■ Records shown
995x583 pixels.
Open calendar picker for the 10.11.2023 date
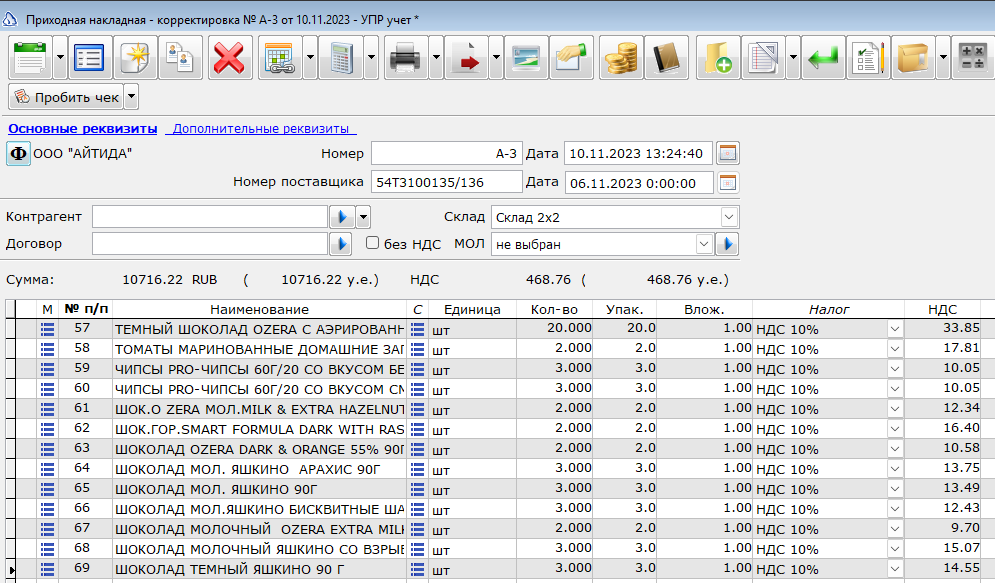pyautogui.click(x=728, y=153)
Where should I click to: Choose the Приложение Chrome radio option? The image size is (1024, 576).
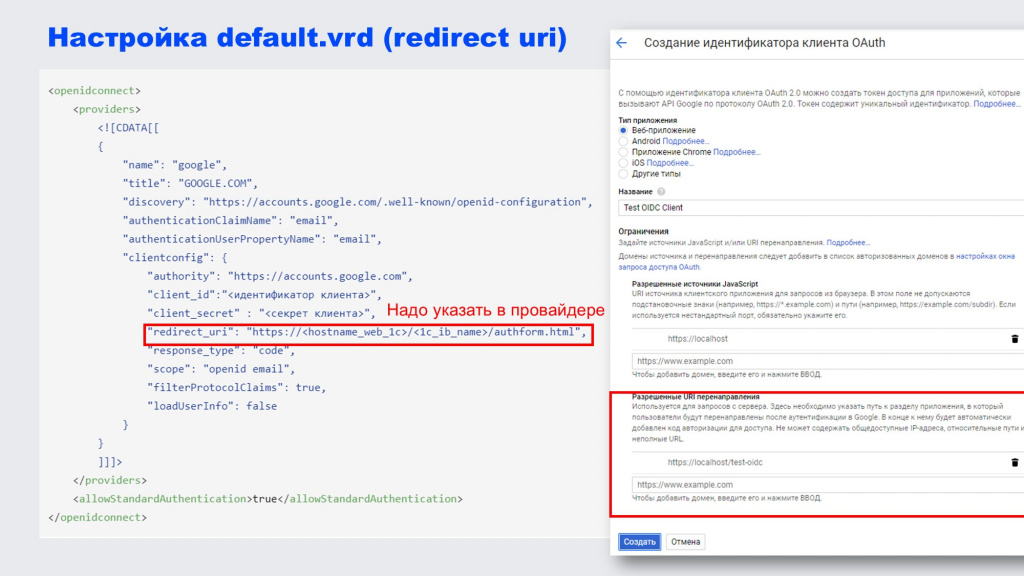click(x=624, y=152)
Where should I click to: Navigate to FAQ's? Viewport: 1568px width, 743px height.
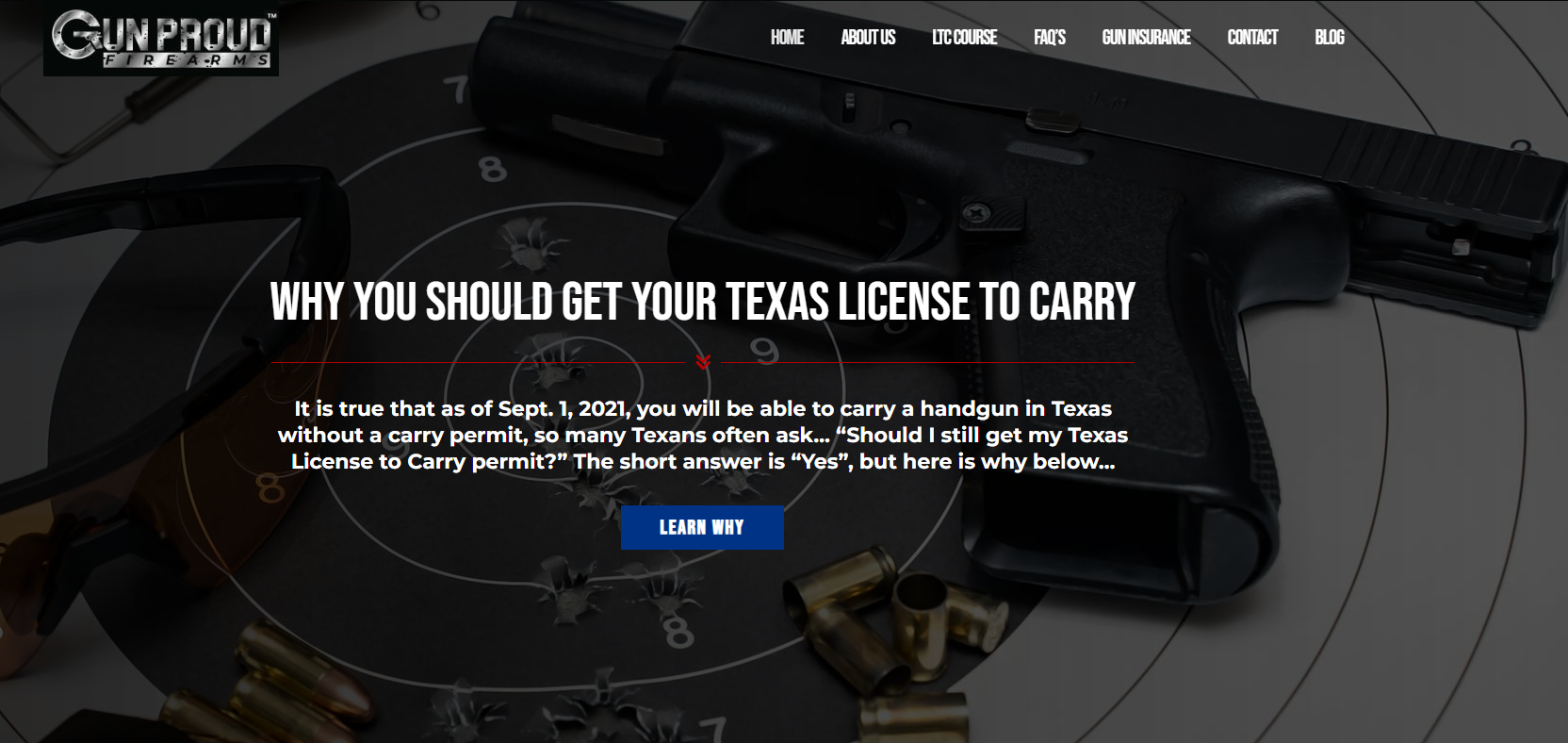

■ Exercise goal
Copy nothing but the lines from the line holding "Open calendar picker for the 10.11.2023 date" through the last line of the entries, exactly, while leaving out the pictures.

■ Completed task
Open calendar picker for the 10.11.2023 date
pyautogui.click(x=728, y=153)
Where should I click to: Choose the Приложение Chrome radio option? The image size is (1024, 576).
click(x=624, y=152)
Where should I click to: Navigate to FAQ's? Viewport: 1568px width, 743px height.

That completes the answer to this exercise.